Estrogen May Be Brain-Booster

Estrogen

Estrogen injections might help keep women's minds sharp as they age, a new study of female monkeys suggests.

For the study, published in this week's online issue of the Proceedings of the National Academy of Sciences, researchers at Mount Sinai School of Medicine, in New York City, removed the ovaries of four distinct groups of female rhesus monkeys. One group included old monkeys that received estrogen; a second group included old monkeys that did not receive estrogen; and there were two other groups of young monkeys that either received or did not receive estrogen.

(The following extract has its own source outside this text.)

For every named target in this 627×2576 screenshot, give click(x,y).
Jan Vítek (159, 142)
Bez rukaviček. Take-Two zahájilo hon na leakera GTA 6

Removing the monkeys' ovaries induced menopause. The older monkeys had their ovaries removed around the time of perimenopause -- before the onset of full menopause.

Estrogen treatment involved pure estradiol injections every 21 days. The researchers periodically tested the monkeys on a series of cognitive tasks over the course of more than two years.

Older monkeys that were treated with estrogen performed almost as well as the younger monkeys on the mind-challenging tests, the researchers reported, while untreated older monkeys showed dramatic cognitive declines.

Surprisingly, the younger monkeys performed equally well whether or not they were treated with estrogen.

The study also found that the estrogen-treated monkeys showed brain changes associated with the prevention of cognitive decline. On the other hand, the older untreated monkeys showed no signs of these changes.

The findings suggest that the debate over whether hormone replacement therapy is beneficial may not be over, according to study co-author John H. Morrison, dean of basic sciences and the graduate school of biological sciences at Mount Sinai.

"There's been a great deal of confusion as to whether estrogen helps or harms postmenopausal women, and our findings tell us is that there is a very critical window of opportunity in which estrogen may be helpful," he said in a prepared statement.

He noted that this critical window could be around the time of perimenopause, when estrogen may be able to protect the brain from cognitive decline.

"Estrogen levels decline in old age, so the brain may need a certain amount of circulating estrogen to remain supple. Timing may be everything," Morrison said.